Ciò che questo lavoro offre di nuovo è una narrazione d’insieme ampia, stimolante, vivida, autorevole e aggiornata. Si tratta di un testo al contempo documentato e accessibile, solidamente fondato e ricco d’immaginazione, che sovente immerge il lettore in epoche e luoghi passati a partire da scene di vita quotidiana. Quinn critica senza mezzi termini l’artificiosa, deformante narrazione dell’Egeo dell’età del Bronzo attraverso le due pseudociviltà di “Minoici” e “Micenei”, etichette in fin dei conti molto più ideologiche che scientifiche; sgombra il campo dal mito, ancora oggi frequentemente ripetuto, delle invasioni di popoli nordici (“Dori”), tanto abusato da correnti di pensiero alla base delle teorie razziali più buie tra XIX e XX secolo; colloca in un contesto allargato, ricco di fermento, confronti e mobilità umana, la costruzione e la manifestazione del potere entro il “sistema di Amarna” in un vasto arco tra il Mediterraneo orientale, l’Egitto, la Mesopotamia, fino agli altopiani iranici; ci ricorda come la caduta dell’Occidente romano nel 476 ebbe scarso impatto concreto sulla vita degli abitanti di mezzo impero, e ancor meno su quelli dell’altra metà. Un elemento centrale dell’interconnessione narrata da Quinn è la navigazione a vela, fondamentale per consentire la partecipazione a una rete di collegamenti estesa e ramificata, sin dall’età del Bronzo, lungo la quale hanno viaggiato l’arte, la scrittura, il trasferimento tecnologico, e più in generale idee, merci e conflitti. Nel ricostruire i tracciati culturali Quinn rifiuta il concetto, sterile e semplicistico, di “influenza” di un modello e si concentra piuttosto sulla ricezione attiva di chi quel modello lo adotta. La narrazione è condita da una gradevole, misurata ironia nel commentare personaggi storici e non, che si tratti di Hammurabi, Alessandro Magno, o il mondo della scienza odierna. Non tutte le sue tesi saranno convincenti allo stesso modo: ad esempio, l’autrice sembra conferire peso eccessivo a vaghi, limitati indizi d’istanze “proto-democratiche” nel Vicino Oriente ben prima che nella Grecia classica; né magari si troverà condivisibile l’idea che i Greci fossero sostanzialmente disinteressati a una contrapposizione – prima di tutto culturale – tra i continenti europeo e asiatico. Ma si tratta di singoli punti che non minano il successo delle tesi di fondo del volume.

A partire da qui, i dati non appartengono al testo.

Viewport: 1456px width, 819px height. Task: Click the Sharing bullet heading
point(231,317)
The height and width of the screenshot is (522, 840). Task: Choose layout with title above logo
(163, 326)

L’edizione italiana offre una leggibilità e una veste editoriale pregevoli. Qua e là, va detto, stridono un po’ i non rari riferimenti pensati dall’autrice per un pubblico strettamente anglosassone (e peraltro per lo più inquadrabile entro un preciso, ristretto milieu socioculturale): Londra, New York, i Padri Pellegrini, Shakespeare, e così via. Ma questo non significa affatto che il libro sia inadeguato al pubblico italiano. Tuttora non accennano a spegnersi le polemiche suscitate dalle Nuove Indicazioni ministeriali che, scandite da continui, confusi riferimenti al concetto di Occidente, mirano a riprogettare l’istruzione nelle scuole dell’infanzia e del primo ciclo in Italia. Impossibile, leggendo questo libro, non pensare alle norme sulla didattica della storia enunciate in una sezione di questo documento, piena di errori – anche terminologici e concettuali – imbarazzanti, che esordisce con lo slogan “Solo l’Occidente conosce la Storia”. Possiamo affermare, dunque, che il libro di Quinn giunge da noi con un tempismo perfetto.